Why is it that foods that are good for us either by general consensus don’t taste exceptionally great or have a peculiar nature, shape or color? In this article we take a closer look at the dreaded beet. I personally love beets! I steam beets, roast beets, make salads with them, and yes…juice them. Interestingly enough, beets are getting celebratory status with athletes as recent studies show beets can be the “magic potion in the gym” you’ve been looking for.

A study done at Kansas City University showed beet juice significantly improved the function of fast twitch muscle fibers (the muscles we use for explosive running and Olympic lifting). It was shown that during exercise blood flow to skeletal muscles increased up to 38%. The mechanism that allows this is the conversion of nitrates into nitric oxide when consumed; this dilates your blood vessels allowing more oxygen to the muscles that need it. So drinking a glass of beet juice prior to working out or a heavy training session might be the concoction you’re looking for! (See recipe below)

Of course that’s not all this little red gem has to offer.
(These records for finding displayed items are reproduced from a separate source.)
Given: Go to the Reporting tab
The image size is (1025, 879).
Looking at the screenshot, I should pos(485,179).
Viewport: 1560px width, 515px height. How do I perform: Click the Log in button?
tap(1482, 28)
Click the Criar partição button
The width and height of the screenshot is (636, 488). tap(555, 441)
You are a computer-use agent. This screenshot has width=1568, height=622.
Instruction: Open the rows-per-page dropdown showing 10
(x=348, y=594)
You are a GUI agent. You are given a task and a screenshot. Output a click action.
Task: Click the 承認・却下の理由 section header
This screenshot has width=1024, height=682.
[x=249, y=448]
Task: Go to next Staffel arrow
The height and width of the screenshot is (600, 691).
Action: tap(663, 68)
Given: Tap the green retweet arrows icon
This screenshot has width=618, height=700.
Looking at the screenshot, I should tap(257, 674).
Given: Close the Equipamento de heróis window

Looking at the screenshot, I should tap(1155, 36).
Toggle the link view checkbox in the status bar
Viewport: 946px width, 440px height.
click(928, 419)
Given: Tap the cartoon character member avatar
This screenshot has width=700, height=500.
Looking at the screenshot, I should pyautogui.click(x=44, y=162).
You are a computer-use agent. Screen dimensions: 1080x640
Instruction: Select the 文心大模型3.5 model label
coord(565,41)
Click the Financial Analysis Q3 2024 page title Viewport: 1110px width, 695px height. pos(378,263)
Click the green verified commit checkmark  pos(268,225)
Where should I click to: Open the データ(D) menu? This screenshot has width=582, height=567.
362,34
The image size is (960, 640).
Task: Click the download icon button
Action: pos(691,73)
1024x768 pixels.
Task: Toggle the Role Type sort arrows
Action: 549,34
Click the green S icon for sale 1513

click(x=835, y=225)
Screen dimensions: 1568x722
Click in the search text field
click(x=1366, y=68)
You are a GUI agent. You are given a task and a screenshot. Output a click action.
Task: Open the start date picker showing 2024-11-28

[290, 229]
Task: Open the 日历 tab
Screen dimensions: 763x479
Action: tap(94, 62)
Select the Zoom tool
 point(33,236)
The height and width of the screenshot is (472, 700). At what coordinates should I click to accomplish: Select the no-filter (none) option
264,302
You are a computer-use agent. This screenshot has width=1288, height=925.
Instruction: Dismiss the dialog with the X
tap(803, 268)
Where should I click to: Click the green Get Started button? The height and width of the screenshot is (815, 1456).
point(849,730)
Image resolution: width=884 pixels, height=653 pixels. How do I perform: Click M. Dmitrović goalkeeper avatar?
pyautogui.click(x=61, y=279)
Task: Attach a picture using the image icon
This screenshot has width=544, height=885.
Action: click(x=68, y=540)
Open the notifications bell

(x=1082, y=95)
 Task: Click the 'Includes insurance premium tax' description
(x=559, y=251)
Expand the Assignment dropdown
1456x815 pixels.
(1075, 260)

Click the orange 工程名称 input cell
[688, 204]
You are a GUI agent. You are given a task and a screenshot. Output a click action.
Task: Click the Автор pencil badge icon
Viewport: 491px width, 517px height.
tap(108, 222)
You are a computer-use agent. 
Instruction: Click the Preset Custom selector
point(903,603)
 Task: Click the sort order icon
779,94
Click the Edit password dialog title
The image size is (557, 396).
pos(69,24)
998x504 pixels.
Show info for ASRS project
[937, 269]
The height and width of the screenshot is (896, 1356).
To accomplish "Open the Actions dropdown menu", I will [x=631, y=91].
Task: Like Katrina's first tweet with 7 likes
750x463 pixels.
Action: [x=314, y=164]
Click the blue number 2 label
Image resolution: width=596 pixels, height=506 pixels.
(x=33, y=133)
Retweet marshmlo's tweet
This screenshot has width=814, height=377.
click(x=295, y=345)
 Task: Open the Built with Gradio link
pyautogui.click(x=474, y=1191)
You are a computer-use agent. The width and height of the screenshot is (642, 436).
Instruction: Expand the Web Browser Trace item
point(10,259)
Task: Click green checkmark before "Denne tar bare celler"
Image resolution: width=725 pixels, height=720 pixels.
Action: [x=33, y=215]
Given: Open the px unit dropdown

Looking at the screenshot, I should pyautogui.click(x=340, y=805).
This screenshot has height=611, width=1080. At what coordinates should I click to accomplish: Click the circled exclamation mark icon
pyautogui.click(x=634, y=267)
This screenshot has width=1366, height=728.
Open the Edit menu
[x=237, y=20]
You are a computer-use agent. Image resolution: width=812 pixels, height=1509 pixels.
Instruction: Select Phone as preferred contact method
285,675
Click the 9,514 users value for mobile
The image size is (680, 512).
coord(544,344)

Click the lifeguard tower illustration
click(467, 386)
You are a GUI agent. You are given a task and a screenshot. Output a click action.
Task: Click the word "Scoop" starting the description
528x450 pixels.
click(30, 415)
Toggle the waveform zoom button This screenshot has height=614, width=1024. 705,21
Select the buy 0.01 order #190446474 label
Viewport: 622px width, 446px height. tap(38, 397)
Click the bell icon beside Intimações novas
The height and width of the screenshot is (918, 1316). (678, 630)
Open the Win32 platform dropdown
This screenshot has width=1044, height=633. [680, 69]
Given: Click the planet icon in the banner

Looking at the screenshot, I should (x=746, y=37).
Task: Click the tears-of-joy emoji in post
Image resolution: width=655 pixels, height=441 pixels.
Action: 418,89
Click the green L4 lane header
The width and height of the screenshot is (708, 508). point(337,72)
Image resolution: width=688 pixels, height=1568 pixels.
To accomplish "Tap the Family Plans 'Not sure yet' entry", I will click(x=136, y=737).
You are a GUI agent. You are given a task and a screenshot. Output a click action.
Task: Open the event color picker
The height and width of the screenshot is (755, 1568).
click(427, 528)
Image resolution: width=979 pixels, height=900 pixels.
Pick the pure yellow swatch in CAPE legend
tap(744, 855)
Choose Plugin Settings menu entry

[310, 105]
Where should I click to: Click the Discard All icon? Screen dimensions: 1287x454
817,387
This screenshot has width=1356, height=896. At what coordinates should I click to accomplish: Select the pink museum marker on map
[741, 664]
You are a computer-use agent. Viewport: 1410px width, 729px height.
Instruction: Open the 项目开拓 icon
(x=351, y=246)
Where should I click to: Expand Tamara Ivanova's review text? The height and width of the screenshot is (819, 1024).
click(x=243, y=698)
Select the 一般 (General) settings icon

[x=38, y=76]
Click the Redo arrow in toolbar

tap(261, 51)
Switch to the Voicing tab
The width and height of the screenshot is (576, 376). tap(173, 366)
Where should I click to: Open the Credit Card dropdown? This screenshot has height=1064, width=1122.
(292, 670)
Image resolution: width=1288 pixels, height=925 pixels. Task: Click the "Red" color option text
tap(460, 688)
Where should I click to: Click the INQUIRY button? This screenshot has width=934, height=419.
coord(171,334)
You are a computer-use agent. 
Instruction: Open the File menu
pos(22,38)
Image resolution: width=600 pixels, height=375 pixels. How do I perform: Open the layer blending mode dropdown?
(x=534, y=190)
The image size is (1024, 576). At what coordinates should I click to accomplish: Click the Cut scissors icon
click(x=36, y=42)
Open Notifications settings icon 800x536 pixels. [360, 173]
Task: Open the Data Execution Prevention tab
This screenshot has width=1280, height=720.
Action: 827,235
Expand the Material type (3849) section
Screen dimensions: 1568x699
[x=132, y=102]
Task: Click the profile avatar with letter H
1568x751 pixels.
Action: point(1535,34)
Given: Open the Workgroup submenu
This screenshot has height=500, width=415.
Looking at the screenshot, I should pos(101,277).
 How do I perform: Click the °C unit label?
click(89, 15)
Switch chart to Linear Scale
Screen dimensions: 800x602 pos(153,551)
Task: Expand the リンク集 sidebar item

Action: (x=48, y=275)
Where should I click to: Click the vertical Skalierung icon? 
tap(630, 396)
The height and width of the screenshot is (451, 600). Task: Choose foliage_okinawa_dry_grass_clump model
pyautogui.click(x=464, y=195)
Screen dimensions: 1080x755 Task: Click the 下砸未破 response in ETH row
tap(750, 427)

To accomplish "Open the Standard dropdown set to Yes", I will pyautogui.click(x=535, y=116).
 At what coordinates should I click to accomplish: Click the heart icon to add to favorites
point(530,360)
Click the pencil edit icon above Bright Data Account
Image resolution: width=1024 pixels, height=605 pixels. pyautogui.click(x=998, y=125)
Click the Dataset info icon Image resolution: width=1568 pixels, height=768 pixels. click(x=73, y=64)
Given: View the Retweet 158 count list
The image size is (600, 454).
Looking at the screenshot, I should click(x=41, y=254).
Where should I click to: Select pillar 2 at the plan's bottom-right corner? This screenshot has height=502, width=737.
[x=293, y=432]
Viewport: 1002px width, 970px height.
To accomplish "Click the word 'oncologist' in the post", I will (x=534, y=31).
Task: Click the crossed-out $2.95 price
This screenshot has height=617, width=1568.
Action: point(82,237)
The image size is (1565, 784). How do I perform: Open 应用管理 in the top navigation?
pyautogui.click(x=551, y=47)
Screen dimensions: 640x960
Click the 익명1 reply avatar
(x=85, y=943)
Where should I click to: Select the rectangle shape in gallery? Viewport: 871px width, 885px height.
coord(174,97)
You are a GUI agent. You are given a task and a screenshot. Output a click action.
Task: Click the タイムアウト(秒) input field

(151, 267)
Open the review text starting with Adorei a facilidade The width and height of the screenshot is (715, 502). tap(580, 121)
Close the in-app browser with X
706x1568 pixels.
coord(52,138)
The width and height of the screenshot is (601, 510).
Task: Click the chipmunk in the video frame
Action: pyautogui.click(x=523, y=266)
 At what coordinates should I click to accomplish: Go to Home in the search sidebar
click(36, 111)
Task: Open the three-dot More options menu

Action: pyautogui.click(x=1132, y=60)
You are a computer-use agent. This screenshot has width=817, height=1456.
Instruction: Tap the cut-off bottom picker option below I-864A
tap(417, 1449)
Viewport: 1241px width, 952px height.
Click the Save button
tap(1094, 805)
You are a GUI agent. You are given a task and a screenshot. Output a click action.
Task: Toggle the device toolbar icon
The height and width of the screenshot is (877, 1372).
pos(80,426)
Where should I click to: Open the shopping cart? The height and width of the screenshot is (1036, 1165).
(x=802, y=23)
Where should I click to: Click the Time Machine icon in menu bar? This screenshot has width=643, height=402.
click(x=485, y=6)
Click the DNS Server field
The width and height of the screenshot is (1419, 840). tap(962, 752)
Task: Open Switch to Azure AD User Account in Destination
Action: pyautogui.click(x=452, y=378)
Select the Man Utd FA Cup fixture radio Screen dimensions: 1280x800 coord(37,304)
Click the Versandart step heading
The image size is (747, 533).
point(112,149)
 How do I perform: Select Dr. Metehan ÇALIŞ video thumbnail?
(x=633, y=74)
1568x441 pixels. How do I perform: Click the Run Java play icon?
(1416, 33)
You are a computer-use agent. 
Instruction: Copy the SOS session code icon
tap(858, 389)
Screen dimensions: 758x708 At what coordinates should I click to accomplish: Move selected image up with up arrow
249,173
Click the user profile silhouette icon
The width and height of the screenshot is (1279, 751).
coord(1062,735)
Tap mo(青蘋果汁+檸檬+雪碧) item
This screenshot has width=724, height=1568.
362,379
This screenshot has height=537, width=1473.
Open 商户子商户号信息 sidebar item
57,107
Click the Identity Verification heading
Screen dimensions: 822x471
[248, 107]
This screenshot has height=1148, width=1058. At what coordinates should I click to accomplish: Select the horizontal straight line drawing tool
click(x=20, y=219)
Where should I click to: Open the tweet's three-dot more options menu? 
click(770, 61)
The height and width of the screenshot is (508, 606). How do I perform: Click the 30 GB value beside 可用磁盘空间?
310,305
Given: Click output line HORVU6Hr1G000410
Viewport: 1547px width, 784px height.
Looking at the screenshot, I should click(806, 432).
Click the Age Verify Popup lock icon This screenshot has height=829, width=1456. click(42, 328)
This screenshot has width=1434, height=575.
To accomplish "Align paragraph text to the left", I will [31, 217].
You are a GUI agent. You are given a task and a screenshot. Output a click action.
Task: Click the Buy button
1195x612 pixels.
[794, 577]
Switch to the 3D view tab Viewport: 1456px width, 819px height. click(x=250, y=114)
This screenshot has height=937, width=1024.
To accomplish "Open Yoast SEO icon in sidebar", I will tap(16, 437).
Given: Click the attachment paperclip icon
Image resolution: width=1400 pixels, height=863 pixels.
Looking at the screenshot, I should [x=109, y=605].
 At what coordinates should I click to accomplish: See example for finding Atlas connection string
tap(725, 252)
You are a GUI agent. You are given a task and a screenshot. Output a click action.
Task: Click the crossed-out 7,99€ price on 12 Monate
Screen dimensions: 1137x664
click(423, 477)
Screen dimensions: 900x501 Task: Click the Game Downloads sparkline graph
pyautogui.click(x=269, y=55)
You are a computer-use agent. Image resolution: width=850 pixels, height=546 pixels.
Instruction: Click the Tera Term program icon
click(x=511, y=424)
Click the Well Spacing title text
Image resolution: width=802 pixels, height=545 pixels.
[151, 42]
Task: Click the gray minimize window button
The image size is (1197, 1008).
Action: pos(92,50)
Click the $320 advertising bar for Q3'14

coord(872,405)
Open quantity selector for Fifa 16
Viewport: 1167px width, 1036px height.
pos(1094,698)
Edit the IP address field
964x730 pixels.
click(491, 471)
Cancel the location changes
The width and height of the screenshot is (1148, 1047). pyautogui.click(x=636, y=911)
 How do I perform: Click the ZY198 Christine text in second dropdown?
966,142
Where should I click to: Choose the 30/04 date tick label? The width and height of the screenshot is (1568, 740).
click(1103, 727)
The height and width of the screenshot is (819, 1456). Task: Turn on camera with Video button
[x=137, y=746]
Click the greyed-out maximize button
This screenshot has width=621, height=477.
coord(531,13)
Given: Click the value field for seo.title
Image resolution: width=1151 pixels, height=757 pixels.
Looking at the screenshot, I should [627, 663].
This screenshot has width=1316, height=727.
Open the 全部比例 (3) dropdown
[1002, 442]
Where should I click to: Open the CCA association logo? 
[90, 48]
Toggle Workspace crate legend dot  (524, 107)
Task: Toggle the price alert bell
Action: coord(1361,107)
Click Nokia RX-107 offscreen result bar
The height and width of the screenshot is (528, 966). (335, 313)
Nitric oxide, as a potent vasodilator, improves blood flow thereby lowering blood pressure. Also, the pigment color in beets, betalain, is considered a powerful antioxidant, anti-inflammatory, fungicidal, aids in detoxification, and has been known to exhibit anti-cancer activity.

Have I convinced you yet? Well here are a few more nuggets of information to further my campaign for beets. Inflammation in our bodies helps us heal, but chronic unwanted inflammation is painful and annoying. The unique phytonutrients in beets inhibit COX enzymes. This is important because COX enzymes are messengers that trigger chronic inflammation. In addition, beets are a source of choline which is a derivative of other complex structures that help fight the war on chronic inflammation.

Don’t forget about the role beets can play in detoxification! Beets have an element that triggers nutrients to “hook up” with toxins to remove them from our bodies. Beet’s antioxidant and anti-inflammatory properties, combined with the additional benefit of fiber from beets, have shown in scientific studies to reduce the risk of cancer and/or fight cancer cells. We all know antioxidants are good for us, but beets also have an extra special benefit in eye and nerve tissue health.

As you already know, vitamins and minerals are important to keep your body functioning properly. Here are just a few important vitamins and minerals in beets: Vitamin A (antioxidant), Vitamin B6, Vitamin C, Vitamin K, Beta-carotene (fights cancer), Calcium, Folate (brain food), Iron, Magnesium, Manganese (good for your bones, liver, kidneys, pancreas/healthy nerves and immune system), Potassium (immune system and muscle function), Riboflavin (metabolizes fat, proteins and carbs), and Thiamin.

Some people may have concerns with beets because they have high sugar content, but don’t fear, you can safely eat beets a few times a week even if you are “watching” your sugar intake.

In conclusion, when your mom said: “Honey eat your beets”, she may have been on to something! So go enjoy your beets and if you need more recipe ideas feel free to contact me. Keep in mind, the least amount of cooking you do to beets the more nutrients you will get, juicing and steaming are more preferred. Although any form of beets will do, just eat them!

Beet juice in juicer (a great pre workout booster)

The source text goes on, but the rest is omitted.